> _Selection_:
******************************
Class: RDD

eclairjs. RDD

A Resilient Distributed Dataset (RDD), the basic abstraction in Spark. Represents an immutable, partitioned collection of elements that can be operated on in parallel.

Constructor

new RDD()

Source:

Methods

aggregate(zeroValue, func1, func2, bindArgs1opt, bindArgs2opt) → {object}

Aggregate the elements of each partition, and then the results for all the partitions, using given combine functions and a neutral "zero value". This function can return a different result type, U, than the type of this RDD, T. Thus, we need one operation for merging a T into an U and one operation for merging two U's, as in scala.TraversableOnce. Both of these functions are allowed to modify and return their first argument instead of creating a new U to avoid memory allocation.
Parameters:
Name Type Attributes Description
zeroValue module:eclairjs.RDD (undocumented)
func1 function seqOp - (undocumented) Function with two parameters
func2 function combOp - (undocumented) Function with two parameters
bindArgs1 Array.<Object> <optional>
array whose values will be added to func1's argument list.
bindArgs2 Array.<Object> <optional>
array whose values will be added to func2's argument list.
Source:
Returns:
Type
object

cache() → {module:eclairjs.RDD}

Persist this RDD with the default storage level (`MEMORY_ONLY`).
Source:
Returns:
Type
module:eclairjs.RDD

cartesian(other) → {module:eclairjs.RDD}

Return the Cartesian product of this RDD and another one, that is, the RDD of all pairs of elements (a, b) where a is in `this` and b is in `other`.
Parameters:
Name Type Description
other module:eclairjs.RDD (undocumented)
Source:
Returns:
Type
module:eclairjs.RDD

checkpoint()

Mark this RDD for checkpointing. It will be saved to a file inside the checkpoint directory set with `SparkContext#setCheckpointDir` and all references to its parent RDDs will be removed. This function must be called before any job has been executed on this RDD. It is strongly recommended that this RDD is persisted in memory, otherwise saving it on a file will require recomputation.
******************************
> _Stored data_:

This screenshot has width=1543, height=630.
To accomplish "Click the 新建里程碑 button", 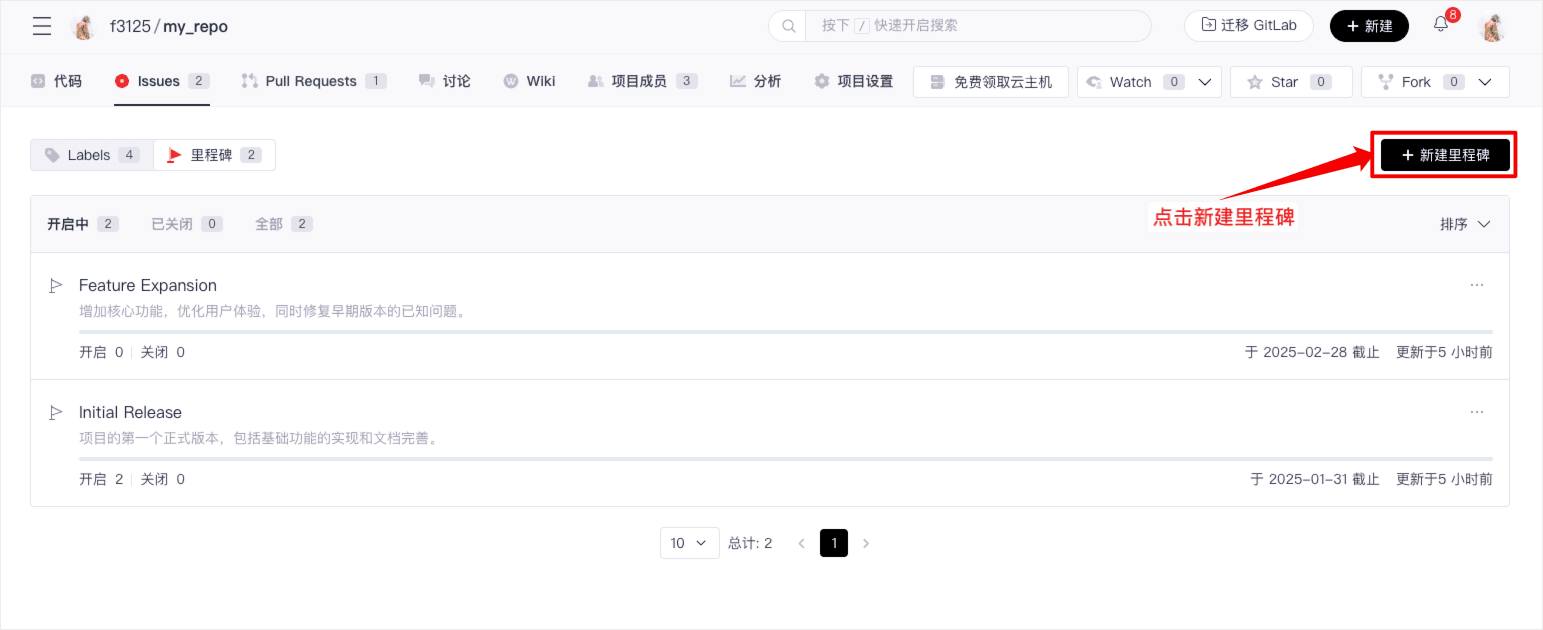I will pos(1445,155).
******************************
> _Directions_:
1/ Answer these from the RDD documentation, one line each, marked as the questions are:
(a) What storage level does cache() use?
(b) By what point must checkpoint() be called on an RDD?
(c) What pairs make up the result of cartesian(other)?
2/ Using the RDD documentation, explain in one to three sentences why aggregate takes two combine functions rather than one.
3/ Carry on the RDD documentation from its last line, adding further method entries in the same layout.

> _Answers to the exercises_:
1/
(a) The default storage level, `MEMORY_ONLY`.
(b) Before any job has been executed on that RDD.
(c) All pairs of elements (a, b) where a is in `this` and b is in `other`.

2/ aggregate can return a result of type U that differs from the RDD's element type T. One function is therefore needed to merge a T into a U, and another to merge two U's.

3/
Source:
Returns:
void

coalesce(numPartitions, shuffle) → {module:eclairjs.RDD}

Return a new RDD that is reduced into `numPartitions` partitions. This results in a narrow dependency, e.g. if you go from 1000 partitions to 100 partitions, there will not be a shuffle, instead each of the 100 new partitions will claim 10 of the current partitions. However, if you're doing a drastic coalesce, e.g. to numPartitions = 1, this may result in your computation taking place on fewer nodes than you like (e.g. one node in the case of numPartitions = 1). To avoid this, you can pass shuffle = true. This will add a shuffle step, but means the current upstream partitions will be executed in parallel (per whatever the current partitioning is). Note: With shuffle = true, you can actually coalesce to a larger number of partitions. This is useful if you have a small number of partitions, say 100, potentially with a few partitions being abnormally large. Calling coalesce(1000, shuffle = true) will result in 1000 partitions with the data distributed using a hash partitioner.
Parameters:
Name Type Description
numPartitions int
shuffle boolean
Source:
Returns:
Type
module:eclairjs.RDD

collect() → {Array}

Return an array that contains all of the elements in this RDD.
Source:
Returns:
Type
Array

context() → {module:eclairjs.SparkContext}

Return the SparkContext that this RDD was created on.
Source:
Returns:
Type
module:eclairjs.SparkContext

count() → {integer}

Return the number of elements in the RDD.
Source:
Returns:
Type
integer

countApprox(timeout, confidenceopt) → {module:eclairjs/partial.PartialResult}

:: Experimental :: Approximate version of count() that returns a potentially incomplete result within a timeout, even if not all tasks have finished.
Parameters:
Name Type Attributes Description
timeout number (undocumented)
confidence number <optional>
(undocumented)
Source:
Returns:
Type
module:eclairjs/partial.PartialResult

countApproxDistinct(relativeSD) → {number}

Return approximate number of distinct elements in the RDD. The algorithm used is based on streamlib's implementation of "HyperLogLog in Practice: Algorithmic Engineering of a State of The Art Cardinality Estimation Algorithm", available here.
Parameters:
Name Type Description
relativeSD number Relative accuracy. Smaller values create counters that require more space. It must be greater than 0.000017.
Source:
Returns:
Type
number

countByValueApprox(timeout, confidenceopt) → {module:eclairjs/partial.PartialResult}

:: Experimental :: Approximate version of countByValue().
Parameters:
Name Type Attributes Description
timeout number (undocumented)
confidence number <optional>
(undocumented)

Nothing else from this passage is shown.